Enter King. He argues that China was really the only country that engaged in enough stimulus to prop up its domestic economy alone after the financial crisis.
The US and Germany abandoned the project and tightened fiscal policy.
And so it went.
Someone must consume
Where King improves on Grice’s work is in finding a solution. He comes up with a concept called the “consumer of last resort” and writes that the US, Germany, and China should share the burden of unlocking savings (or in the US’s case, the power of the dollar as the world’s reserve currency) and getting domestic spending going in full force.
These three countries need to buy the world.
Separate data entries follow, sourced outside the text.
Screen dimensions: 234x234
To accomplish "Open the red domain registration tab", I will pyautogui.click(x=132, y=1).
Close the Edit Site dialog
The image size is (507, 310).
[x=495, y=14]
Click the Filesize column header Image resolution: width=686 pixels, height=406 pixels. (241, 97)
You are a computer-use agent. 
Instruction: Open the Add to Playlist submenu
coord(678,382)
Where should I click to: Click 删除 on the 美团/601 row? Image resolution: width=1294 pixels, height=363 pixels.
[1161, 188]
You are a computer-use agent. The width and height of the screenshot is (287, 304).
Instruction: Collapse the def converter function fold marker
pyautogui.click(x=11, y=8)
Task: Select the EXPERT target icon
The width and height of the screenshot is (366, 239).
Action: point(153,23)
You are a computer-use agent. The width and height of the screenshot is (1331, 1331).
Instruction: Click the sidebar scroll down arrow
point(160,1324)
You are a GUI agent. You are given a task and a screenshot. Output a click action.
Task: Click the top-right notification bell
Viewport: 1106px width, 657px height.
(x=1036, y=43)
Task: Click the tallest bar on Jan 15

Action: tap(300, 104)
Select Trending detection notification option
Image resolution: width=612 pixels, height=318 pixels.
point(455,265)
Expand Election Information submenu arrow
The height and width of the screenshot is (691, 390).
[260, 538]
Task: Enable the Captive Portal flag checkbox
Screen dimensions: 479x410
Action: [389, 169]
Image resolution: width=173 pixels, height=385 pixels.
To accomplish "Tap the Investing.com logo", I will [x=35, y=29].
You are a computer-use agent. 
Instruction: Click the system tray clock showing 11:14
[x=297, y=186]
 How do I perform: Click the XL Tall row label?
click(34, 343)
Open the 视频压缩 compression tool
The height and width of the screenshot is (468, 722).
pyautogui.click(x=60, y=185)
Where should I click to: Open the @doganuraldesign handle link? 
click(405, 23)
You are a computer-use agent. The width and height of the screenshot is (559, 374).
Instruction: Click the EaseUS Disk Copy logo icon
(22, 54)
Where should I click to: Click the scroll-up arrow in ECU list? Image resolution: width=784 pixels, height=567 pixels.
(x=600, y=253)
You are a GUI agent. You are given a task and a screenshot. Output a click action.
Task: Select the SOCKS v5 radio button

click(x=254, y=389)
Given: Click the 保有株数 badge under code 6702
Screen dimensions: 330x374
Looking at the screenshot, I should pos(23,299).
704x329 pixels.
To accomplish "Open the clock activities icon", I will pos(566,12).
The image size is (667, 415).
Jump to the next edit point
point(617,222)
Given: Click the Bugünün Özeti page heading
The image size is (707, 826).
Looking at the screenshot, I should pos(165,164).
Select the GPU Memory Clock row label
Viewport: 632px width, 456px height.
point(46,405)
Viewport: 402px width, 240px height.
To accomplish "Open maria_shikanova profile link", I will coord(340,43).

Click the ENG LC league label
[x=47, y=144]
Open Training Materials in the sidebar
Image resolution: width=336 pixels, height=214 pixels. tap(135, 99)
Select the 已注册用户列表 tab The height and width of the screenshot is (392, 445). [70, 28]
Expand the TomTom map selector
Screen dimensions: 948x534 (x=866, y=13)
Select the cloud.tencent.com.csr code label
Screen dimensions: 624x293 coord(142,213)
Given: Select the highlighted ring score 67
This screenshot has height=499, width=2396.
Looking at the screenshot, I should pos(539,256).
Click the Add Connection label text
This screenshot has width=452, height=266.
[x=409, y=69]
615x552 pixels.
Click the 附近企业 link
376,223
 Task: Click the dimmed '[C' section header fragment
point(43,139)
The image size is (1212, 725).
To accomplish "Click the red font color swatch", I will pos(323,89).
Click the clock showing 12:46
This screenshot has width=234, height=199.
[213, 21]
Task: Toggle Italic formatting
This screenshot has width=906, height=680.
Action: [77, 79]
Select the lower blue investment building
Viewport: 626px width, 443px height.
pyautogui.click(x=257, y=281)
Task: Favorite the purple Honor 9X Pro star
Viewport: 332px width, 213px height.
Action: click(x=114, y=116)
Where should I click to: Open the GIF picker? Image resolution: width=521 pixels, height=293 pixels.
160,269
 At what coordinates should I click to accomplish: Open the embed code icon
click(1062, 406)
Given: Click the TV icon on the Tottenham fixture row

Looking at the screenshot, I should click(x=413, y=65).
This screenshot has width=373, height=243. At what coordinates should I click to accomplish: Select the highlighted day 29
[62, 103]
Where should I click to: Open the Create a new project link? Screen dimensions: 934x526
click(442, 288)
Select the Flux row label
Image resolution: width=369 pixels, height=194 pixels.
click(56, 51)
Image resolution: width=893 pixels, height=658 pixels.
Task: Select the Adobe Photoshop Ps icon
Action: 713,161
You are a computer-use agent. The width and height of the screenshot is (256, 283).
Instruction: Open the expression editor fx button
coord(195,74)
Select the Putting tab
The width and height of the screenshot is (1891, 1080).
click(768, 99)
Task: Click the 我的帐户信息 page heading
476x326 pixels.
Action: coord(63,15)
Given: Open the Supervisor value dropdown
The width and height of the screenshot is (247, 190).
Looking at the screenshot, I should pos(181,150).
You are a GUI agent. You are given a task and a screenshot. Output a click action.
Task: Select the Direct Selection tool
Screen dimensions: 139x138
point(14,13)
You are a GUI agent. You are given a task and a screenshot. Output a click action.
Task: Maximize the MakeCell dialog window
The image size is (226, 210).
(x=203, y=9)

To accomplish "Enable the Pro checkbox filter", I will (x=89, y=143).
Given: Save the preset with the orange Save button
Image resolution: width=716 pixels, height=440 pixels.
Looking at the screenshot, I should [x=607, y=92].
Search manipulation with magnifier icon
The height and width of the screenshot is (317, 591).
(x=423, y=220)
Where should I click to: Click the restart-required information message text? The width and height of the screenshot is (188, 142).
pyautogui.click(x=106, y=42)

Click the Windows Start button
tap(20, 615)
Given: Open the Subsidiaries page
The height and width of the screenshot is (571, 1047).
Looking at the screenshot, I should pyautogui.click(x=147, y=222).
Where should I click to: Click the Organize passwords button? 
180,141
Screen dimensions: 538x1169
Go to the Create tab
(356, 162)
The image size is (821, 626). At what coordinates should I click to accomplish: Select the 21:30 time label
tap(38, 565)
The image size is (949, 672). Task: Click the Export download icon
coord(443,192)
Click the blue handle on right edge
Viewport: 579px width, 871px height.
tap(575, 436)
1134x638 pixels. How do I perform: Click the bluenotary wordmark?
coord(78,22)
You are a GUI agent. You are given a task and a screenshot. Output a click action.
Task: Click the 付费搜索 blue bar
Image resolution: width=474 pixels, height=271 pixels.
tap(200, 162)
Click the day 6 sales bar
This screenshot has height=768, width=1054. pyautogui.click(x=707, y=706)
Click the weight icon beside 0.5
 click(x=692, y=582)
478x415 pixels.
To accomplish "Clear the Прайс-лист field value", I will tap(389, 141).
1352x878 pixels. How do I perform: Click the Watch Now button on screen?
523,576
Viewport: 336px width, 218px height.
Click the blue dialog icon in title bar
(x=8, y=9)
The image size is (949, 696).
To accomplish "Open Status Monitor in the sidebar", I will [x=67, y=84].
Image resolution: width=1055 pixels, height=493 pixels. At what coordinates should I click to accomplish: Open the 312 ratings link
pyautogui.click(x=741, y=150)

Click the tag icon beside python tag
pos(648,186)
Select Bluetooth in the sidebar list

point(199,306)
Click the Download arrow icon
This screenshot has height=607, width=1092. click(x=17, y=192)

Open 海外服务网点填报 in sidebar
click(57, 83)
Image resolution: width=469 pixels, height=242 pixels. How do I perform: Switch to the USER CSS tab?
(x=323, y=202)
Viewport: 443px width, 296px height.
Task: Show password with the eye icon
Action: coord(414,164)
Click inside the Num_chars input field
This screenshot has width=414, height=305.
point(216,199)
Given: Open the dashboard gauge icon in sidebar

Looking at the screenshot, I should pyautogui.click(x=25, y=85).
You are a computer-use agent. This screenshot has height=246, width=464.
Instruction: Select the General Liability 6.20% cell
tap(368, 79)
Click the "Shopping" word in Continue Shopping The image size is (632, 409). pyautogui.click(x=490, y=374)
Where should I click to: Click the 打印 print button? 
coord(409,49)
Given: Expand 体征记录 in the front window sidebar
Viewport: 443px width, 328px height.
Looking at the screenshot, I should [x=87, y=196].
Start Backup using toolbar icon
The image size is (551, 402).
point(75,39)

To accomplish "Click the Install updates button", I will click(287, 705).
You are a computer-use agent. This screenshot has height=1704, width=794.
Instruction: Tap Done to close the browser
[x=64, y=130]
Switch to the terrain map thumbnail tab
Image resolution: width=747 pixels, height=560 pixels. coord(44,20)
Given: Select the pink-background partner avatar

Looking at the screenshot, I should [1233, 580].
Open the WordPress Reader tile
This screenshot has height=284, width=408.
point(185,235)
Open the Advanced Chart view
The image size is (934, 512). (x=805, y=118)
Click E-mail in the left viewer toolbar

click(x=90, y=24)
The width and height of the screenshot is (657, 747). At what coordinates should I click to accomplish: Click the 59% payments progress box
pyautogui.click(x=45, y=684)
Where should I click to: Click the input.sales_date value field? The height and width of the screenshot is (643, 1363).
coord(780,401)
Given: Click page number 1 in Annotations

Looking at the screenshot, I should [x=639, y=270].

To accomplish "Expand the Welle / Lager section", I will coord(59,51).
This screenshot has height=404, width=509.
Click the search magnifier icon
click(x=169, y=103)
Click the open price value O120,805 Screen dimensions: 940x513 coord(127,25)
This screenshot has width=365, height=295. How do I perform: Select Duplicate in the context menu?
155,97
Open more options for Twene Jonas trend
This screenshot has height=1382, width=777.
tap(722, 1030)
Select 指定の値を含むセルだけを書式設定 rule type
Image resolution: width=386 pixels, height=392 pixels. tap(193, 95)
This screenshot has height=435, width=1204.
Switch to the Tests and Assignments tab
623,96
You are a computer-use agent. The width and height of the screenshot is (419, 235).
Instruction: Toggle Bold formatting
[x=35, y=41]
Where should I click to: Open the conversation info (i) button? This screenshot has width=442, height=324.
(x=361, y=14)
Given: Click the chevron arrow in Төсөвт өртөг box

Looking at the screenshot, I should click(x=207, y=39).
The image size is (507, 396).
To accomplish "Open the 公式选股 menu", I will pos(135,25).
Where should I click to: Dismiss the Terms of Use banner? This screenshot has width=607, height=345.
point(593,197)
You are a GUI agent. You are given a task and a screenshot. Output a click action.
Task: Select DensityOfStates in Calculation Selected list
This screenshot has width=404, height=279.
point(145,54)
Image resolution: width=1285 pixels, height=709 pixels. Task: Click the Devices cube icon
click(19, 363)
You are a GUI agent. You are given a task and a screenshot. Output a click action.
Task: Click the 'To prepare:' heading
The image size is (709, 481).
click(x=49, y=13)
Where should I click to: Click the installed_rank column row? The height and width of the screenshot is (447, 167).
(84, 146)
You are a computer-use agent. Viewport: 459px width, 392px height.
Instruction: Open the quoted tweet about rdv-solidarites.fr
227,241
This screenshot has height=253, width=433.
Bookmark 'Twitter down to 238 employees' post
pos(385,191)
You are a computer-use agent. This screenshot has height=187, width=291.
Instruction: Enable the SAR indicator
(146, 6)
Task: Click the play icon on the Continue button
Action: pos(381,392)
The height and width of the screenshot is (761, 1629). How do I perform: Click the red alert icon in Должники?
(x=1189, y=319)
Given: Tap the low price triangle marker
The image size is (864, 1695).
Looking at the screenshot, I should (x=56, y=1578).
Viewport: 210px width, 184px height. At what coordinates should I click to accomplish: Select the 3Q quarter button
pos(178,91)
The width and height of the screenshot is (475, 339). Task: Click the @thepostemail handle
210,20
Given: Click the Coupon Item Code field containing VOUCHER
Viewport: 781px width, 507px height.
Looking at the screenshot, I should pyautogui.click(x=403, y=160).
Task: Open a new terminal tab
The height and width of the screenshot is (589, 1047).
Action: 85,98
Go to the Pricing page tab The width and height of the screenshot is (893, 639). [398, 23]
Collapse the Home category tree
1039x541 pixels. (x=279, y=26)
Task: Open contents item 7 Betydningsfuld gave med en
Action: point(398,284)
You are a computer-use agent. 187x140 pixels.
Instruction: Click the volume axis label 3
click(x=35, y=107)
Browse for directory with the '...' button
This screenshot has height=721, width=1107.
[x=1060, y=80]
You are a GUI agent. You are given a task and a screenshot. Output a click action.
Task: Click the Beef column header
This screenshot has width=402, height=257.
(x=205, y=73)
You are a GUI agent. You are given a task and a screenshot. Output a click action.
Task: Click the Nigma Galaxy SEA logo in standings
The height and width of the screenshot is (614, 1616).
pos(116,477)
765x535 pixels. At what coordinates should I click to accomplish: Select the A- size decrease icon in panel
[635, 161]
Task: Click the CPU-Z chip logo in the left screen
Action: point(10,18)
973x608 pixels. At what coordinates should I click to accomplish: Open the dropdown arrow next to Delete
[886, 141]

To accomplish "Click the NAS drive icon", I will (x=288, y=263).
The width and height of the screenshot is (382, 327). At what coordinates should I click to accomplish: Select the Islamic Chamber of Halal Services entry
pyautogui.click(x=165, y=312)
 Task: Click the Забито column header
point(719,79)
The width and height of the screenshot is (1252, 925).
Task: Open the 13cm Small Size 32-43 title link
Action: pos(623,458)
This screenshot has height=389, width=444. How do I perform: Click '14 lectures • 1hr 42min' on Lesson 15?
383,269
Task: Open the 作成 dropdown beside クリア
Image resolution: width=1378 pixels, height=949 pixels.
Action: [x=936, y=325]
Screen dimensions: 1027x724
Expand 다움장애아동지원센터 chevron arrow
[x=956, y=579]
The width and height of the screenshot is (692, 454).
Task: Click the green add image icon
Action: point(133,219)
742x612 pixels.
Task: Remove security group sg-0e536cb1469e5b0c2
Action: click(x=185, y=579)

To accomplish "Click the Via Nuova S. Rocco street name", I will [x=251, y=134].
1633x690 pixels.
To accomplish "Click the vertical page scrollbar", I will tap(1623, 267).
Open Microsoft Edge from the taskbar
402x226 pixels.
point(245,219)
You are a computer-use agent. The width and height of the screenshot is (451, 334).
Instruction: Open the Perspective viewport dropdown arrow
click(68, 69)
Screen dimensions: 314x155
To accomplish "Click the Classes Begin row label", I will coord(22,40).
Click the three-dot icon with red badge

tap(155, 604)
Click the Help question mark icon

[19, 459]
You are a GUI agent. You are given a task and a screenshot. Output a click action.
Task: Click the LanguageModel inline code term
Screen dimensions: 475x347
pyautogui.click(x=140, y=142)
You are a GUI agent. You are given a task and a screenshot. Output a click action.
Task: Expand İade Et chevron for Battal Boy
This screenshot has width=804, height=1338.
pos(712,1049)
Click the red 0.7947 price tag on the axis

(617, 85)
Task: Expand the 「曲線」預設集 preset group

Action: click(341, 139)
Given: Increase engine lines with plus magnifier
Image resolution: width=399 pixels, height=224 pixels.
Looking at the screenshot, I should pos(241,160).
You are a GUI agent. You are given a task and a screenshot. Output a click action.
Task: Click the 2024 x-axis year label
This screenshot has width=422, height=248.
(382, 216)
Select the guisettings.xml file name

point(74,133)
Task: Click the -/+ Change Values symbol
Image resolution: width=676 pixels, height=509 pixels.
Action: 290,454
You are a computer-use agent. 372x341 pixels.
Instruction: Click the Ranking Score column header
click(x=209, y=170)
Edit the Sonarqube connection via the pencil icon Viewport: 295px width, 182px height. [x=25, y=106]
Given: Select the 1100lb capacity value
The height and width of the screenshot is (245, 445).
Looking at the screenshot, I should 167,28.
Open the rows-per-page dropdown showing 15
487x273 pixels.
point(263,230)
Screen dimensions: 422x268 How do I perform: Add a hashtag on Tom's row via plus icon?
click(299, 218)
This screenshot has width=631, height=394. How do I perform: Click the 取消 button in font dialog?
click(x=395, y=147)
Now think about the implications of these policies collectively. If all three ‘consumers of last resort’ were to deliver these concerted actions, they would not only boost their own economies: they would also boost the world economy: as such, they would themselves benefit from faster growth in world trade. In other words, although in all three cases, imports would rise more quickly in the short term, exports would also eventually grow, even if not at the same rate. By focusing on those countries which are in the best structural position to borrow more or save less, there would be less risk of financial instability. And, because global recovery would be more easily sustained, there would be a better chance of interest rates rising from zero.
But they won’t do this. The US is arguing with China about everything under the sun, from cybersecurity to the South China Sea. China is also, of course, doing whatever it has to do to guide its economy through a rocky transition to being consumer-driven.
Germany is dealing with a Europe where problems seem to never end – a feeling that makes a country want to squirrel money away for safekeeping, as Germany has done with its current account surplus.
Oh, and there’s the US presidential election, which … oh my God.